Gideon laughed quietly. 'I know you did.' They seemed able to speak together with astonishing honesty.

'And you liked being him.'

'Oh yes.' To himself, Gideon was confessing that he had never behaved before or since as he did the day of Anne Jukes's birthday and for that short time afterwards. He was not even behaving like that now; well, not yet. He could be working up to it. 'How did you like such an odd bubble of air?'

'Well, I thought him a sly-tongued rogue.' Now Juliana felt she was flirting. She had lost all her modesty, and did not care.

'Ever astute, madam! But you can trust him. Gideon Jukes: age thirty-three, height inconvenient, hair tow-coloured, eyes blue, journeyman printer, ten years fighting for liberty, some wounds but no loss of capacity' — soldiers always wanted to make that clear — 'clean and neat around the house.
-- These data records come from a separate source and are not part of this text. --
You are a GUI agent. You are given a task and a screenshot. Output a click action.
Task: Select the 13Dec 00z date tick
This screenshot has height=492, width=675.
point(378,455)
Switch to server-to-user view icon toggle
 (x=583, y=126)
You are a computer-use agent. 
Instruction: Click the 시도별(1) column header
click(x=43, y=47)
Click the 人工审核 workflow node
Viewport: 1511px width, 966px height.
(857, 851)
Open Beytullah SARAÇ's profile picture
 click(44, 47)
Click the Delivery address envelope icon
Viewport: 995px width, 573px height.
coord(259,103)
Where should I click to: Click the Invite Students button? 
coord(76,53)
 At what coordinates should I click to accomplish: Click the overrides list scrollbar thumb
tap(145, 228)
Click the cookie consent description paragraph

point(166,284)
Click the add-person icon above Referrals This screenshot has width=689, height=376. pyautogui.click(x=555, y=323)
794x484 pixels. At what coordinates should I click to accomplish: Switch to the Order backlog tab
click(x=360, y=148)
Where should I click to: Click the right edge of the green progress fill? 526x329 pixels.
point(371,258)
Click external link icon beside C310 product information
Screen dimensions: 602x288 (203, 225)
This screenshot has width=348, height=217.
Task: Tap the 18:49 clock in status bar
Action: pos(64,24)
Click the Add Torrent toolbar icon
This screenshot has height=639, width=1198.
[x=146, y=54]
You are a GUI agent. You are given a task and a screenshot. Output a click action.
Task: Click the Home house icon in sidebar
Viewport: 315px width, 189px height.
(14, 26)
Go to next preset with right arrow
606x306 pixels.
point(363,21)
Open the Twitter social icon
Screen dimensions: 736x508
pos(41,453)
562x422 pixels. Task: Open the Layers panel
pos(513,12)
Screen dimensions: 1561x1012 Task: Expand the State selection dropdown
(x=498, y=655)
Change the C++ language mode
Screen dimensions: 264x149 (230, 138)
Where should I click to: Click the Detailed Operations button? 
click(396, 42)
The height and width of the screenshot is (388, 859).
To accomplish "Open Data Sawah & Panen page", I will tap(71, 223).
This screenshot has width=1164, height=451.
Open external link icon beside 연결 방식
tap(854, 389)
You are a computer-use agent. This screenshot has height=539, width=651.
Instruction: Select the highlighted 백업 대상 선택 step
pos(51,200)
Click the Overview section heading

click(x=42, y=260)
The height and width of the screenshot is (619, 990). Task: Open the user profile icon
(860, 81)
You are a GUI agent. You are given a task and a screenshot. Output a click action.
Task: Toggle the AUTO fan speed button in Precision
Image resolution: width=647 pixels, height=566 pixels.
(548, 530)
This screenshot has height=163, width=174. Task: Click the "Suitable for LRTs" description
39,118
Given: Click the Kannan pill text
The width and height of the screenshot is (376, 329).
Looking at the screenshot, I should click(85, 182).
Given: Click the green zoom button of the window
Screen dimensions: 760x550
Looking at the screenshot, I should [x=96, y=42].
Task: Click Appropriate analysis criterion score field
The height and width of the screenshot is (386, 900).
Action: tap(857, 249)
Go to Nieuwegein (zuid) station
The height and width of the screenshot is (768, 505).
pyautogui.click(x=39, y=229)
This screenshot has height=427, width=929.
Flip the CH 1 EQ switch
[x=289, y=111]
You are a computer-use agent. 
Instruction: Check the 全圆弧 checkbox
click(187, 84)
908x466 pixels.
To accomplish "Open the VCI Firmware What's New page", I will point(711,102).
Favourite cake: gingerbread. Favourite pie: veal on a base of bacon. Favourite celebration dish: a salmagundi. True unto death.'

'True to what?'

'God, my cause, my city and family — the woman of my choice.'

Juliana let herself accept that the salmagundi in his manifesto was a heavy clue who that was.

The rain continued to pour incessantly. Anyone who walked outside would be soaked through at once.

'Move from the door and let me close it, Captain.'

Gideon stepped back, though he put up his hand on the edge of the door, preventing her from moving it. A gust of motion blew the candle out. It made little difference. The loss of its small light barely affected eyes that had grown used to the murk. All their senses were heightened and fixed on each other. 'Do you want me to leave you?'

'Do you want to go?'

'You know I do not.'

'Do I?'

There was a small, tense silence.

'You know my heart,' he said. Quiet people, Juliana thought, could be most single-minded. With this one, there was no vapid etiquette. Gideon Jukes came right out and declared himself, without prevarication or preamble. He shrugged. 'Let us be open with each other. You do not keep a strangers' lodging house; you never bid mere passers-by to shelter from the rain — nor do I linger on other women's doorsteps, hoping for an invitation.' He dropped his hand from the door, folding his arms tight across his chest. 'Here is the thing; I have to confess it — either I go now, and at once, or — ' Or I shall beg to stay with you.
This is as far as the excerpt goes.